### Written exercise
Reproduce the material below without alteration, starting with the line that contains "Click the word" and continuing through the line that contains "will click(x=184, y=230).", both lines included.

### Provided data
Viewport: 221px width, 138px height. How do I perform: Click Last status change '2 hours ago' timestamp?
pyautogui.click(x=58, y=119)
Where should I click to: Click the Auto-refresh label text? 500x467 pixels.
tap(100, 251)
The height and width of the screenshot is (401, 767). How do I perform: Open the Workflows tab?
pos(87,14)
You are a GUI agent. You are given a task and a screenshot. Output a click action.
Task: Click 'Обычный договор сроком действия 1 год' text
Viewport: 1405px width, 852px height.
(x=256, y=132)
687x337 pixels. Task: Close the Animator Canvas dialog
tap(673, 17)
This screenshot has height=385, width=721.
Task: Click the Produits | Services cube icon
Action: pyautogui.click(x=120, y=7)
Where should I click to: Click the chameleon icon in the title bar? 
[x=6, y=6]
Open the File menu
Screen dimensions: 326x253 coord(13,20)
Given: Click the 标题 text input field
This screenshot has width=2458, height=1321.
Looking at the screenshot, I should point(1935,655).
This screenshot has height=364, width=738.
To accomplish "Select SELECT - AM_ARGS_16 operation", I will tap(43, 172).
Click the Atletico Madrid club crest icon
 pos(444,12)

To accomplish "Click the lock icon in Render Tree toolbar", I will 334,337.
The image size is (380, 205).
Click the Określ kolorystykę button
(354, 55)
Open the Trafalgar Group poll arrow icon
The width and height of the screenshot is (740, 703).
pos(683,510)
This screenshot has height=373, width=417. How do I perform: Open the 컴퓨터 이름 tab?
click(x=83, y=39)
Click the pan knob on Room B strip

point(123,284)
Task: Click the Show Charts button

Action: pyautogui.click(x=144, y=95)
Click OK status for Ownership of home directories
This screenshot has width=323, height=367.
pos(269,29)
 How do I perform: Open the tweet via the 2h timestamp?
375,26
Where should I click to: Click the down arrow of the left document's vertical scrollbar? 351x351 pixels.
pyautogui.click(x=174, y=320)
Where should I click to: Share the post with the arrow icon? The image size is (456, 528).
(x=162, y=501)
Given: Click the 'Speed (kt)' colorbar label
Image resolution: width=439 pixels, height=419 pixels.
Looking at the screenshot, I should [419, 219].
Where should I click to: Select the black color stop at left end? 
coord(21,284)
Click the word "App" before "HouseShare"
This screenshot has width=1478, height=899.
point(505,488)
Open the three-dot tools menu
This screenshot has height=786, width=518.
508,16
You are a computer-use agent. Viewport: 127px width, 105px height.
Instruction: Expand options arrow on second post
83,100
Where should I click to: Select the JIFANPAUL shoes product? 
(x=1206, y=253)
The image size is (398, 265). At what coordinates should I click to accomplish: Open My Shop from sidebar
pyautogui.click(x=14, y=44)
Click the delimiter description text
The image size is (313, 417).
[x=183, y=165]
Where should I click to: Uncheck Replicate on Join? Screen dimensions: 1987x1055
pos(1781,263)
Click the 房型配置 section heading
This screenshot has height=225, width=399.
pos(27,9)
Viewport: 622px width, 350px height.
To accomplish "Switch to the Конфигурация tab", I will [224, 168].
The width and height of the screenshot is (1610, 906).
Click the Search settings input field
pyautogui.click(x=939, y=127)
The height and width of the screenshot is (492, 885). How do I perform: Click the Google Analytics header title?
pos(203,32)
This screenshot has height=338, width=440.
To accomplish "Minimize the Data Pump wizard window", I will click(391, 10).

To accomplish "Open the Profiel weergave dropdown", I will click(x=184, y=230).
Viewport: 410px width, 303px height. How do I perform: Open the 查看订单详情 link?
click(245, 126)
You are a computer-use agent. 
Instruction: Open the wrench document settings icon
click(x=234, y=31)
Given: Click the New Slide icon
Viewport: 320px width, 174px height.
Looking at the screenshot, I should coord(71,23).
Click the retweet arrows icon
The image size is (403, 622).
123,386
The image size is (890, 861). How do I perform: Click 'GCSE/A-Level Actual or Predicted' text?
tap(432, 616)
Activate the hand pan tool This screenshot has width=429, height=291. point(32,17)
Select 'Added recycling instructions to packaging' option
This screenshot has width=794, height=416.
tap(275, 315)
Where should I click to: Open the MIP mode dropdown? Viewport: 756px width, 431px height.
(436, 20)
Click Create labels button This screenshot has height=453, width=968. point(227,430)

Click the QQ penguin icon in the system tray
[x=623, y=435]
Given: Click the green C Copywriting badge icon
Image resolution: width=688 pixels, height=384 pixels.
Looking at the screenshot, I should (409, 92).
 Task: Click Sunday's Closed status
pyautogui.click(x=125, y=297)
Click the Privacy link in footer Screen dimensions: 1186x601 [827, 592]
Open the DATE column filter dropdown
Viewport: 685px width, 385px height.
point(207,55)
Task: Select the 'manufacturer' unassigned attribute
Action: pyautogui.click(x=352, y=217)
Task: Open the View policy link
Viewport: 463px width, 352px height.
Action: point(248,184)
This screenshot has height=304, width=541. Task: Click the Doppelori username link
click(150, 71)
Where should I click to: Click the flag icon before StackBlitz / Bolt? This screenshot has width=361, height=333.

### Finished answer
Click the word "App" before "HouseShare"
This screenshot has width=1478, height=899.
point(505,488)
Open the three-dot tools menu
This screenshot has height=786, width=518.
508,16
You are a computer-use agent. Viewport: 127px width, 105px height.
Instruction: Expand options arrow on second post
83,100
Where should I click to: Select the JIFANPAUL shoes product? 
(x=1206, y=253)
The image size is (398, 265). At what coordinates should I click to accomplish: Open My Shop from sidebar
pyautogui.click(x=14, y=44)
Click the delimiter description text
The image size is (313, 417).
[x=183, y=165]
Where should I click to: Uncheck Replicate on Join? Screen dimensions: 1987x1055
pos(1781,263)
Click the 房型配置 section heading
This screenshot has height=225, width=399.
pos(27,9)
Viewport: 622px width, 350px height.
To accomplish "Switch to the Конфигурация tab", I will [224, 168].
The width and height of the screenshot is (1610, 906).
Click the Search settings input field
pyautogui.click(x=939, y=127)
The height and width of the screenshot is (492, 885). How do I perform: Click the Google Analytics header title?
pos(203,32)
This screenshot has height=338, width=440.
To accomplish "Minimize the Data Pump wizard window", I will click(391, 10).

To accomplish "Open the Profiel weergave dropdown", I will click(x=184, y=230).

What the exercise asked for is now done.